= Beginning of Section =

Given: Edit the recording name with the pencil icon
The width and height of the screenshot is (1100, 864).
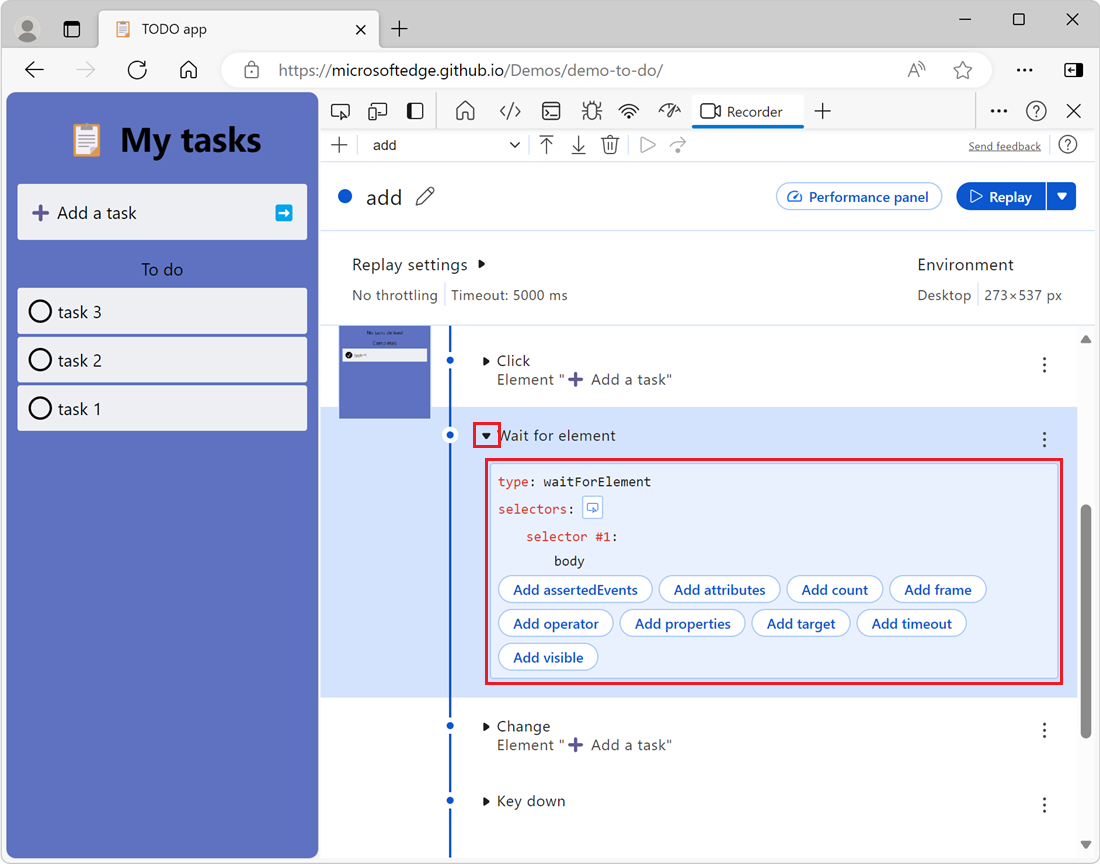Looking at the screenshot, I should (x=425, y=197).
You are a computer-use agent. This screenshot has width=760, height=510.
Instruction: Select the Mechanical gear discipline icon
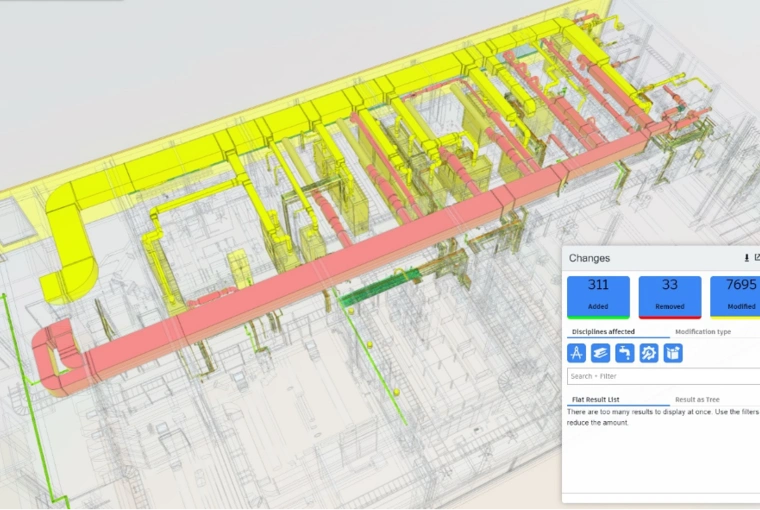[x=648, y=352]

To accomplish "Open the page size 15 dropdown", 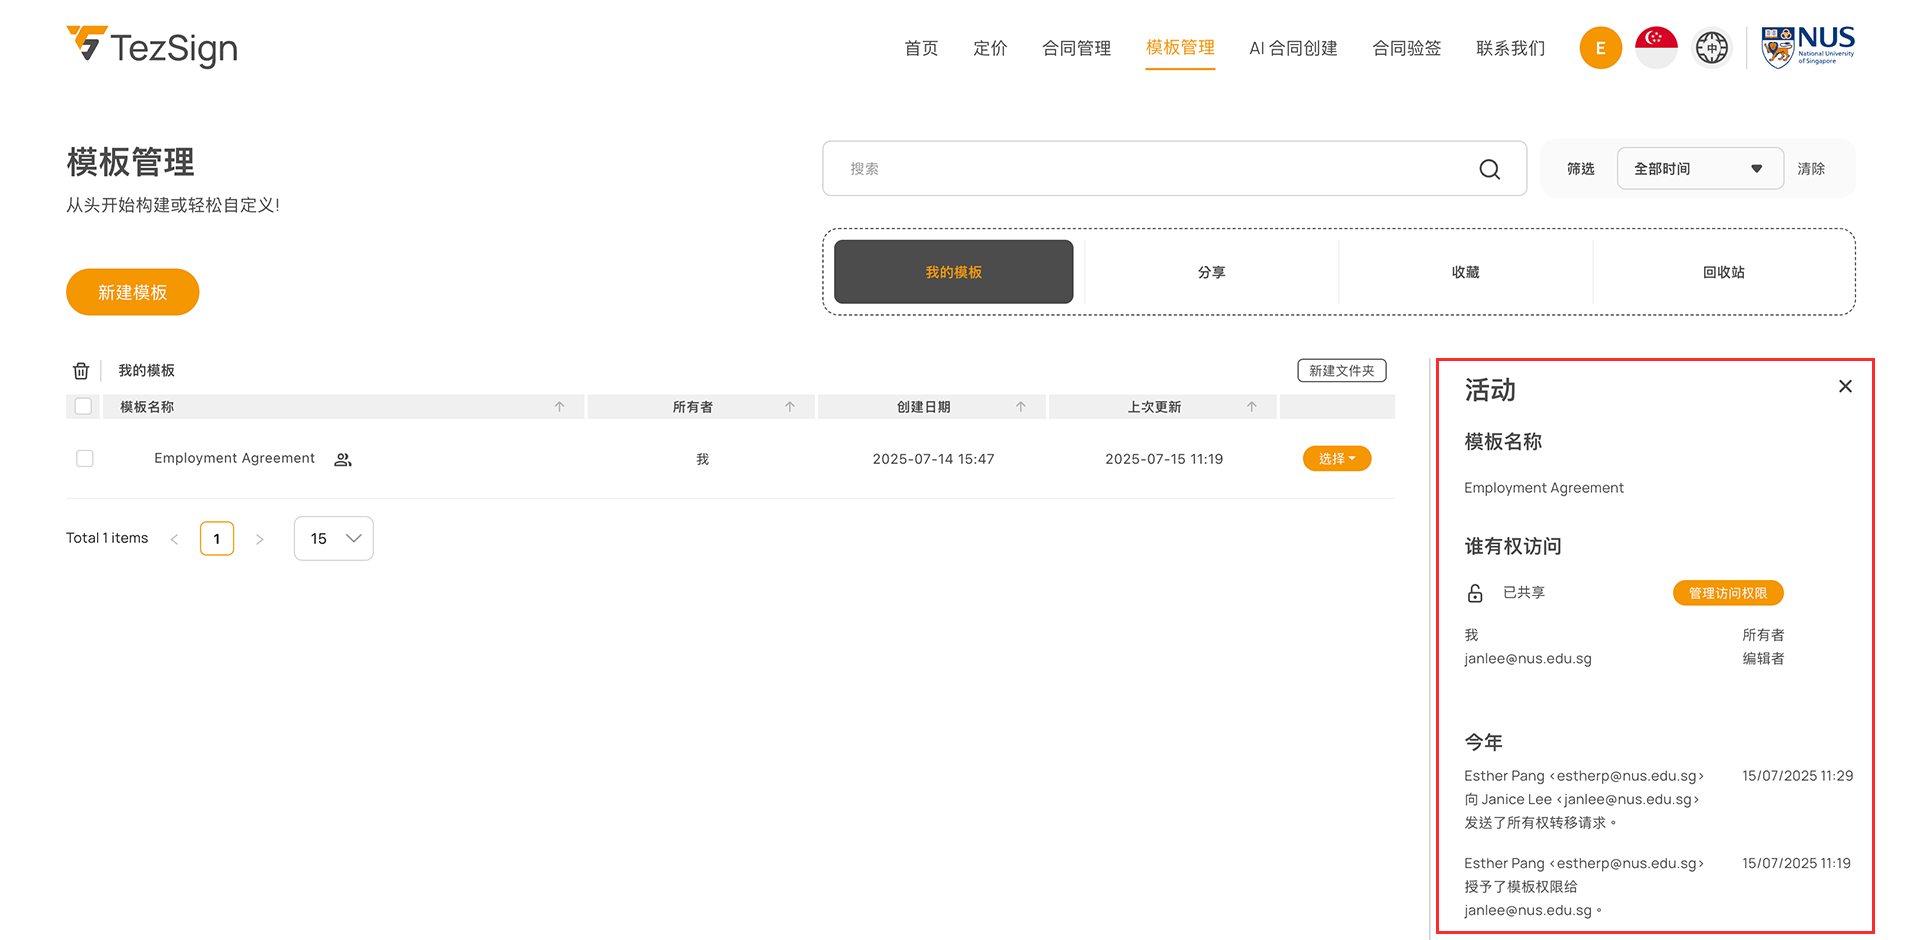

= End of Section =

• REQUIREMENT: Images stay out, but the rest of the records must be retyped exactly.

• SOLUTION BELOW:
Given: Edit the recording name with the pencil icon
The width and height of the screenshot is (1100, 864).
Looking at the screenshot, I should (x=425, y=197).
You are a computer-use agent. This screenshot has width=760, height=510.
Instruction: Select the Mechanical gear discipline icon
[x=648, y=352]

To accomplish "Open the page size 15 dropdown", 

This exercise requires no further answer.